Compatibility, Deprecation, and Migration Plan

The changes made in this FLIP are backward compatible. With the default value of pipeline.backlog.watermark-lag-threshold, the source will not report its backlog status based on watermark lag, which is the current behavior. 


Future Work

Currently, FLIP-327 only supports switching from batch to stream mode. Therefore, the watermark-based backlog strategy in this FLIP can only switch from "isBacklog=true" to "isBacklog=false" but not the other way around. We plan to allow the source operator to switch from "isBacklog=false" to "isBacklog=true" based on watermark when Flink runtime supports switching from stream to batch mode in the future.


Rejected Alternatives

1. Specify the watermark lag threshold for each Source

  • Add getProcessingBacklogEventTimeLagThreshold method to the SourceReader interface.
    @Public
    public interface SourceReader<T, SplitT extends SourceSplit>
            extends AutoCloseable, CheckpointListener {
    
        /**
         * Returns the threshold in milliseconds for backlog detection.
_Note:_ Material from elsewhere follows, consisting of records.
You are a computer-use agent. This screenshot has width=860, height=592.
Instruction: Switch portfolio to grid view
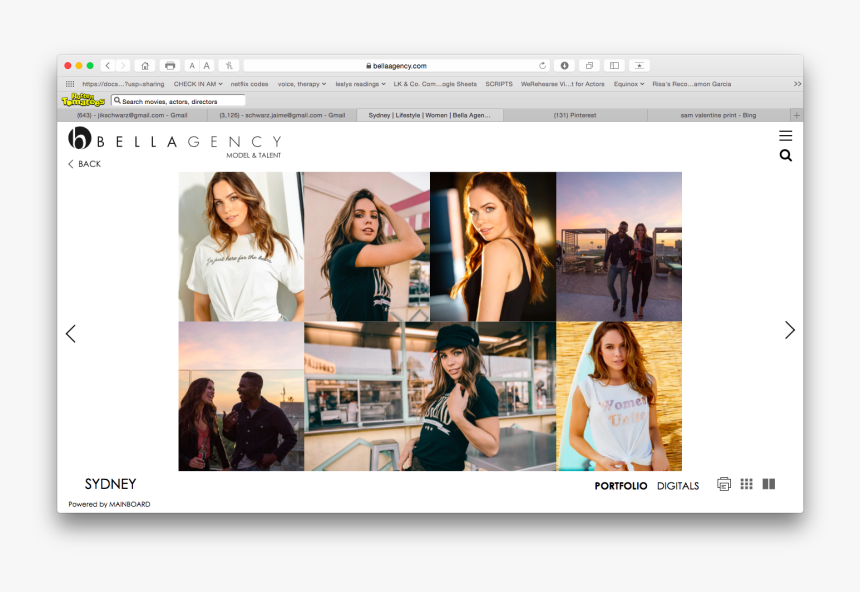pos(746,483)
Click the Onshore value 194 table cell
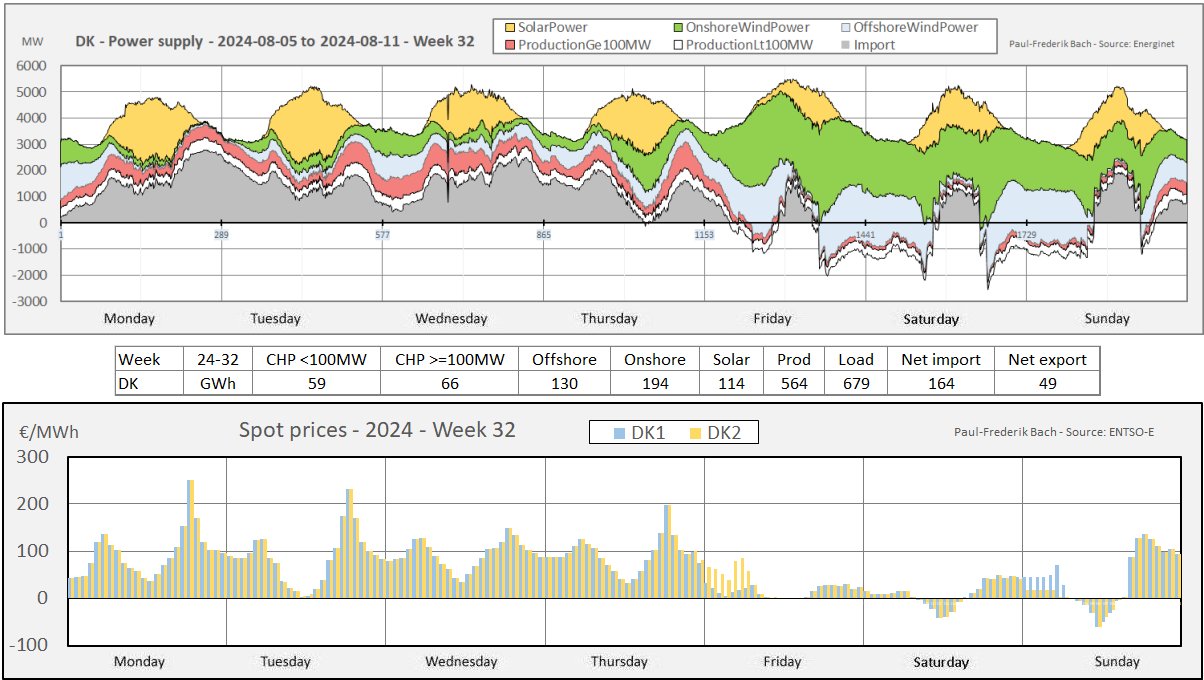The image size is (1204, 680). 654,383
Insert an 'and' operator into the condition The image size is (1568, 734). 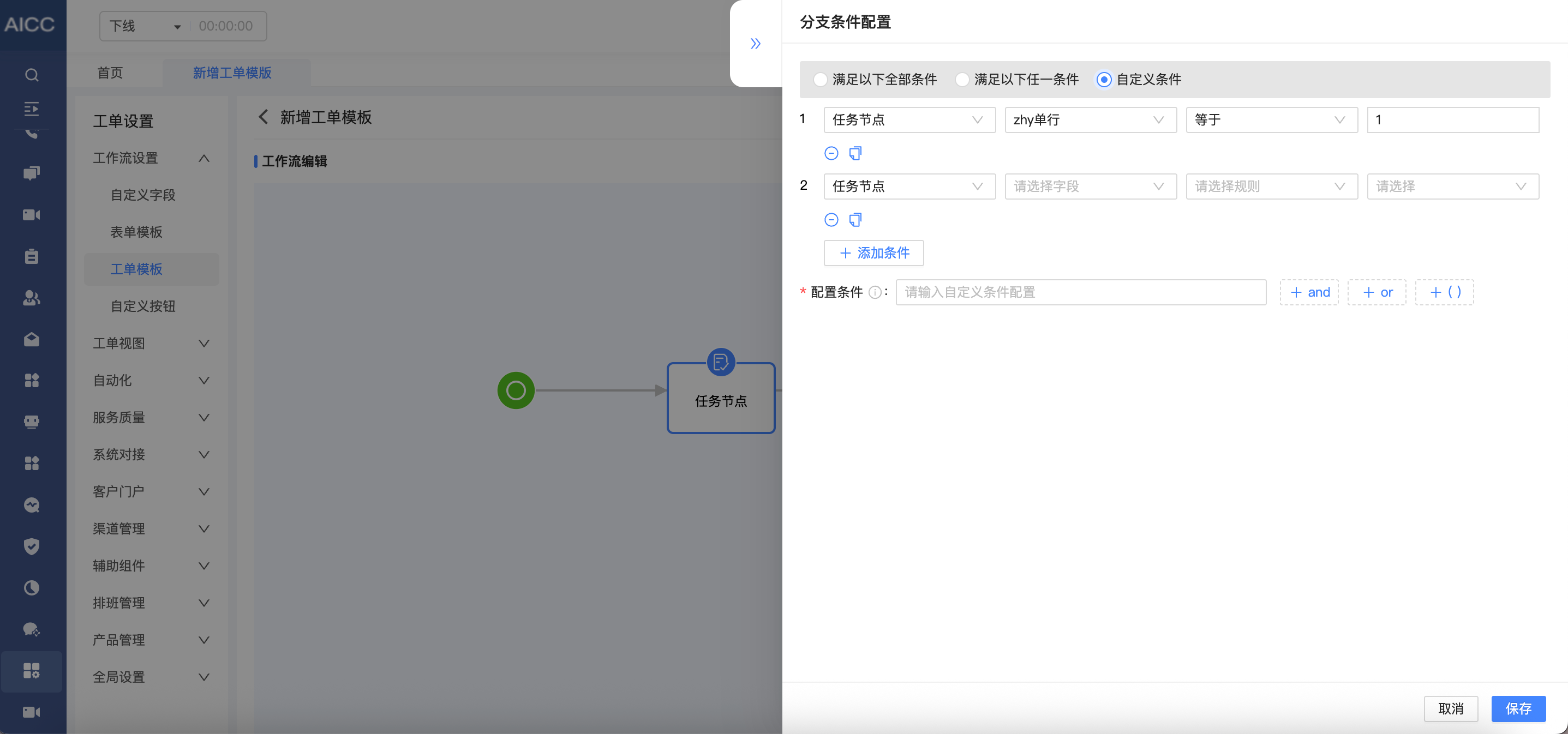click(x=1309, y=292)
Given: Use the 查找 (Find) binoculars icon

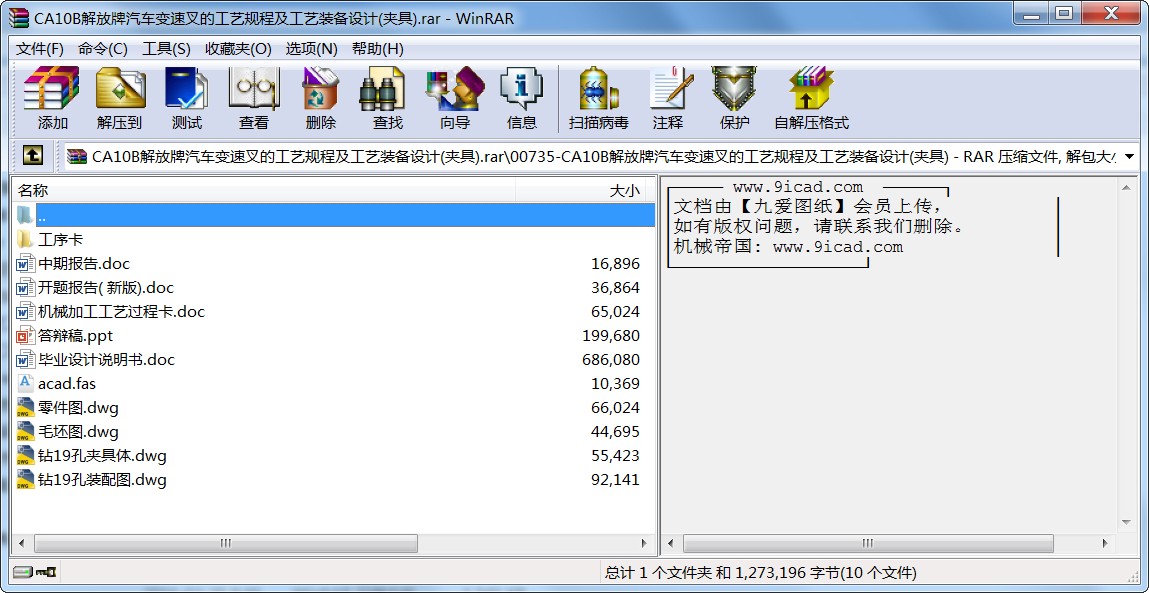Looking at the screenshot, I should click(x=385, y=97).

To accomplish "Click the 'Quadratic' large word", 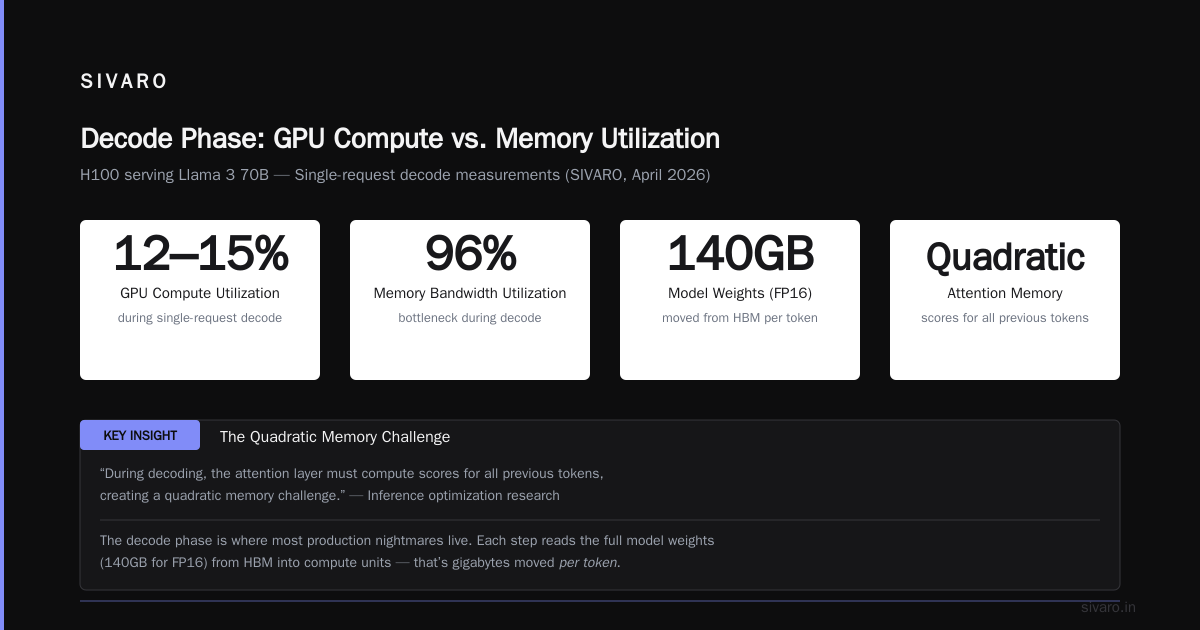I will [x=1005, y=257].
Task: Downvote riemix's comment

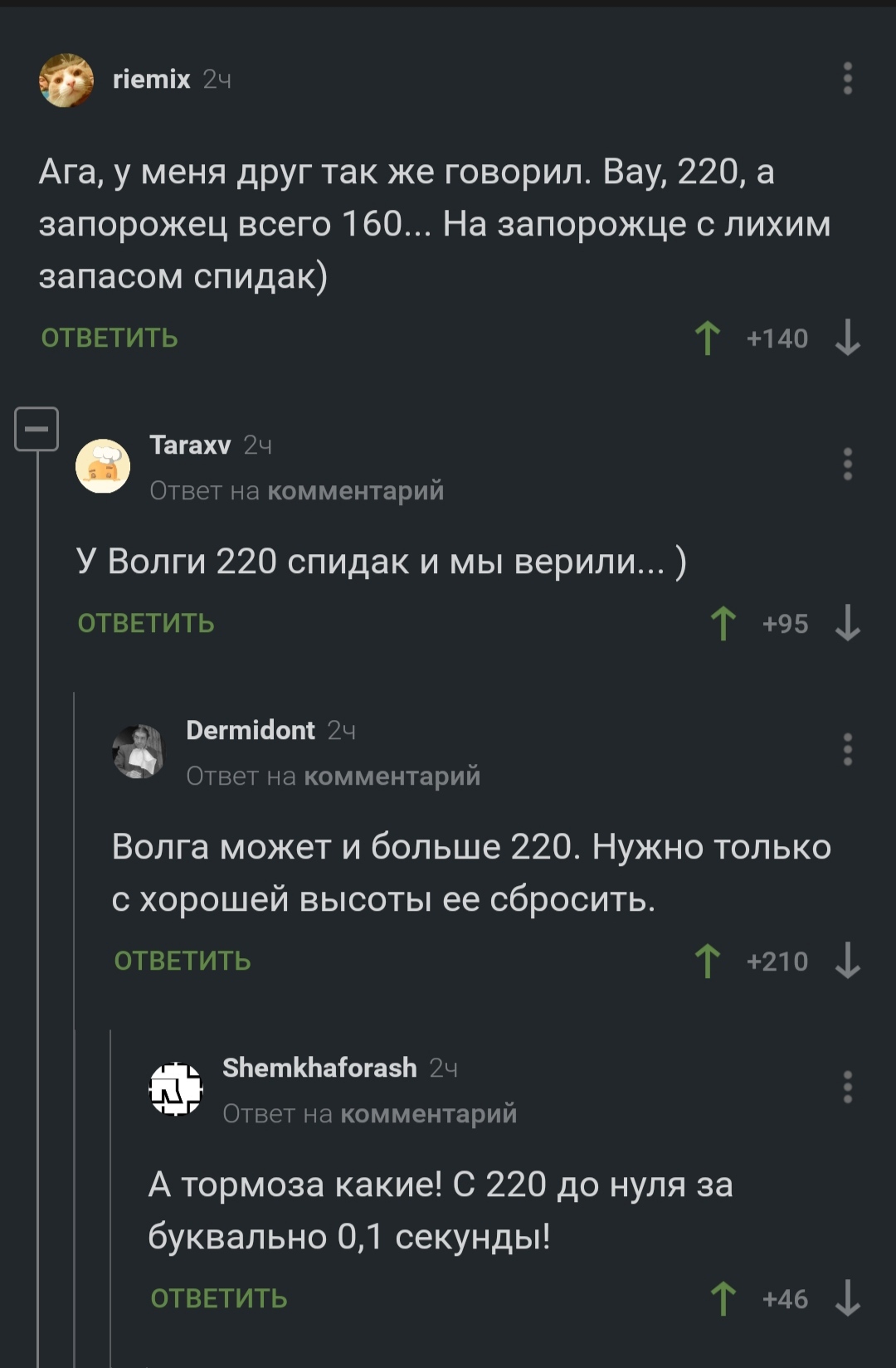Action: (x=847, y=338)
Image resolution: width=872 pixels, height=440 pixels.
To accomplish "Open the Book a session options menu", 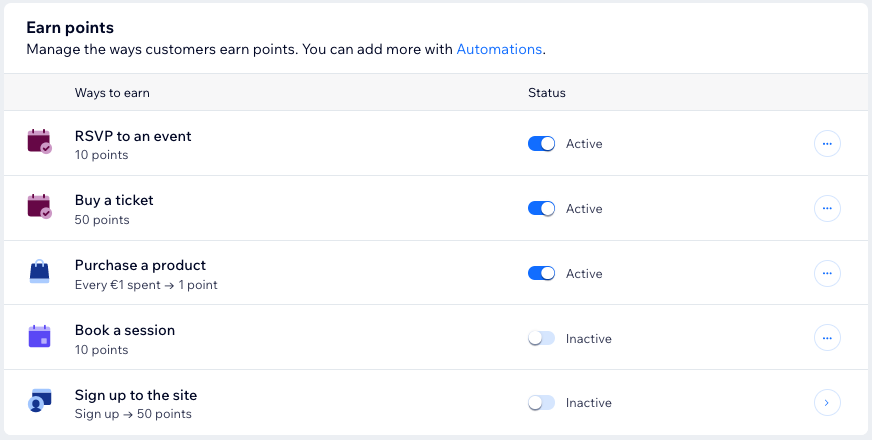I will [x=827, y=338].
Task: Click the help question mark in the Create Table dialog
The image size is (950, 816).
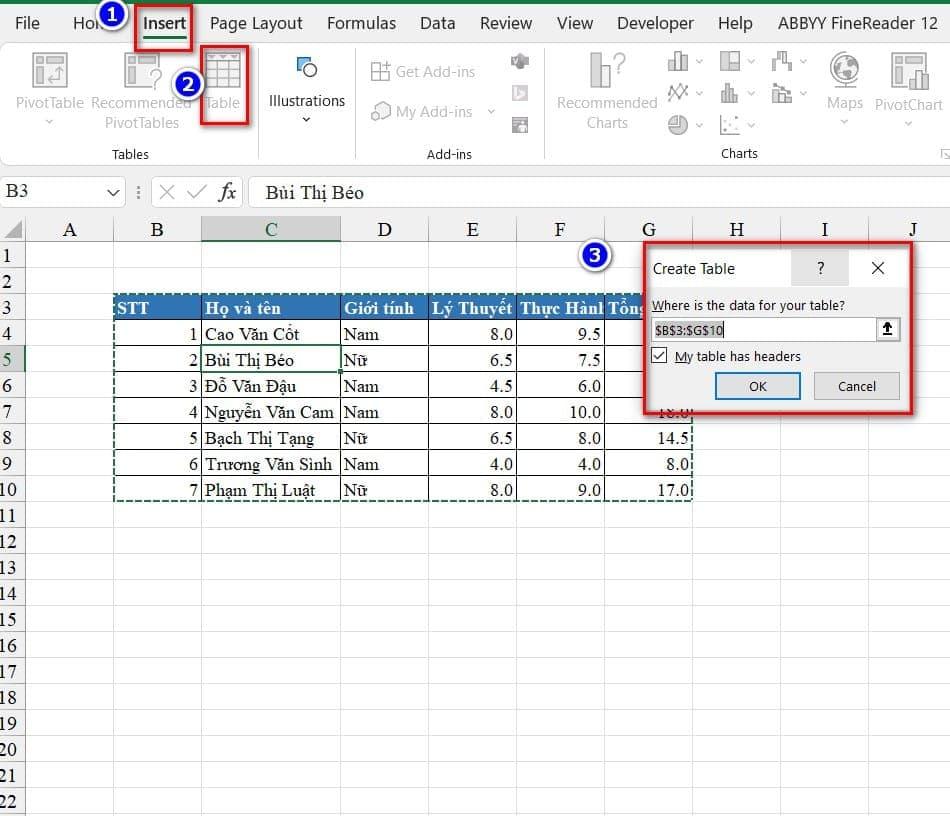Action: [x=820, y=268]
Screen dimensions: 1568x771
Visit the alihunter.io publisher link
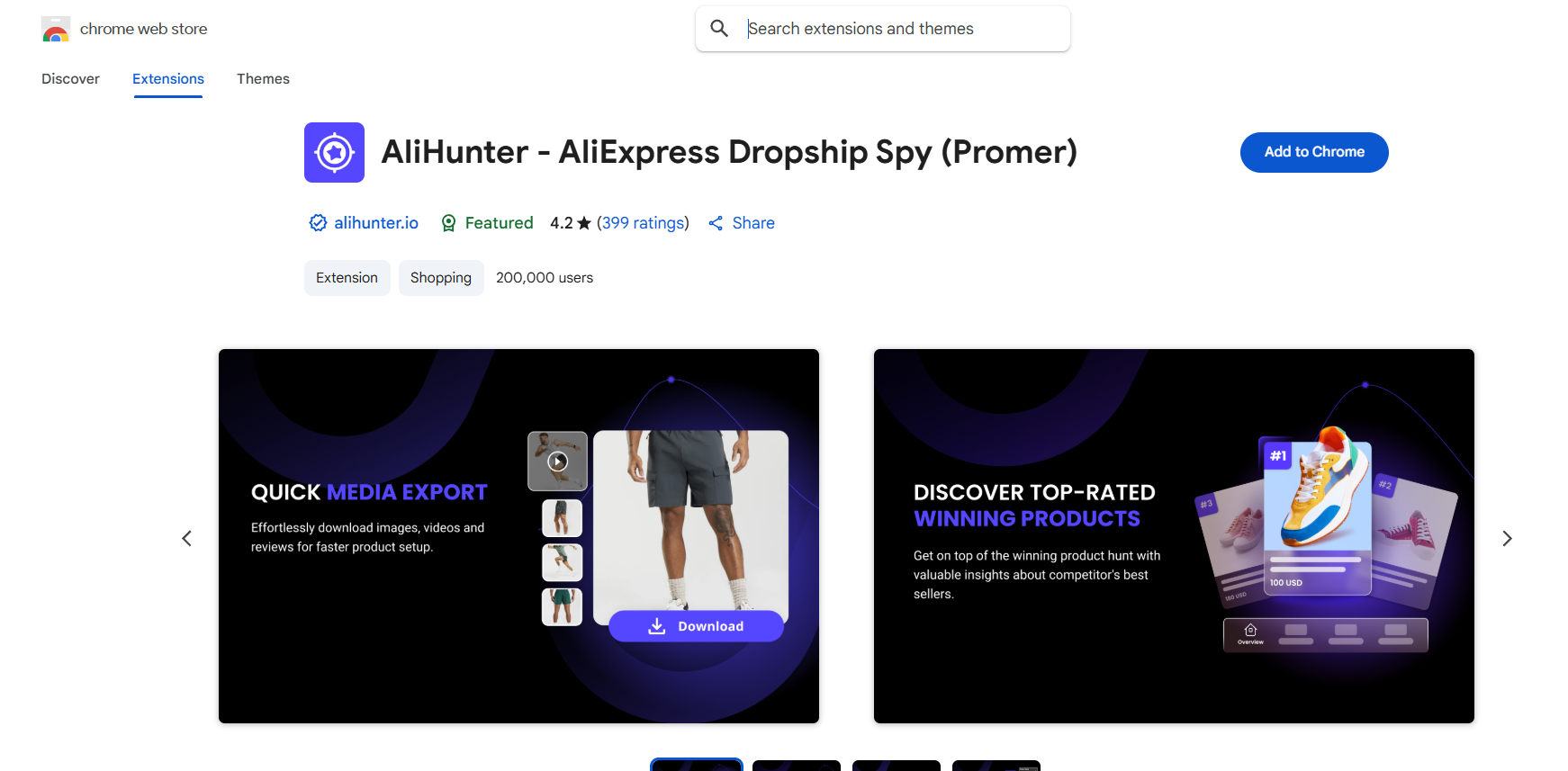376,223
The  source is considered to
         * be processing backlog if its watermark lags behind the current time by a value greater than
         * the threshold.
         *
         * <p>The method returns {@code Long.MAX_VALUE} by default, which indicates that the source is never considered to be
         * processing backlog.
         *
         * @return The threshold in milliseconds of watermark lag for backlog detection. 
         */
        default long getProcessingBacklogWatermarkLagThresholdMs() {
            return Long.MAX_VALUE;
        }
    }
  • Update KafkaSource API to allow users to specify the threshold. 
    @PublicEvolving
    public class KafkaSourceBuilder<OUT> {
        ...
        
    
        KafkaSourceBuilder() {
          ...
          this.processingBacklogWatermarkLagThresholdMs = Long.MAX_VALUE;
        }
    
        /**
         * Sets threshold in milliseconds for backlog detection. The Kafka source is considered to
         * be processing backlog if its watermark lags behind the current time by a value greater than the threshold.
         */
        public KafkaSourceBuilder<OUT> setProcessingBacklogWatermarkLagThresholdMs(long processingBacklogWatermarkLagThresholdMs) {
          ...
        }
    }


2. Use two thresholds or backoff period to avoid backlog status switching processing back and forth

The scenario of backlog status switching back and forth happens when the throughput of the job when isBacklog = false cannot keep up with the data source. And the throughput of the job when isBacklog = true, which is optimized for throughput, can keep up with the data source. 

If the throughput when isBacklog = false cannot keep up with the data source and the job never switches to isBacklog = true, the watermark lag will keep increasing. Introducing the two thresholds method or backoff period can only mitigate the problem. And the real problem is that the throughput of the real-time processing cannot keep up with the data source.